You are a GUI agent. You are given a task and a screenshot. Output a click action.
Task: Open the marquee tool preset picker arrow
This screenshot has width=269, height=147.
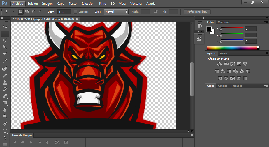[x=13, y=12]
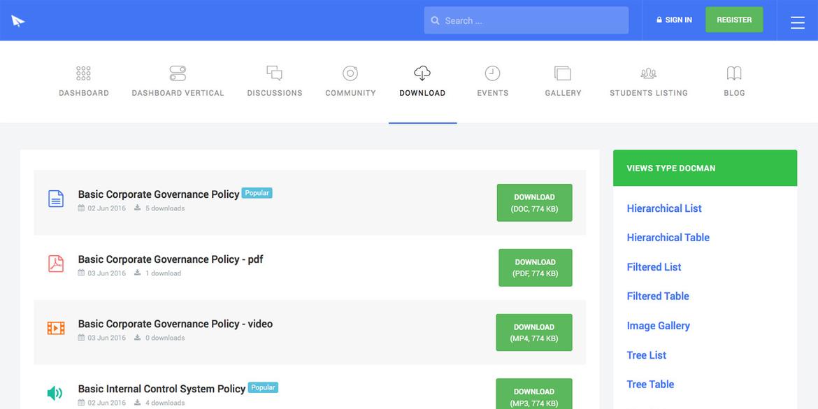Viewport: 818px width, 409px height.
Task: Click the Blog open book icon
Action: tap(734, 73)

____

(TASK STATEMENT)
The full listing, reproduced exactly and without pictures, is the expected output.

(EXPECTED ANSWER)
You are a GUI agent. You are given a task and a screenshot. Output a click action.
Task: Open the marquee tool preset picker arrow
This screenshot has width=269, height=147.
[x=13, y=12]
Viewport: 818px width, 409px height.
Task: Click the Blog open book icon
Action: tap(734, 73)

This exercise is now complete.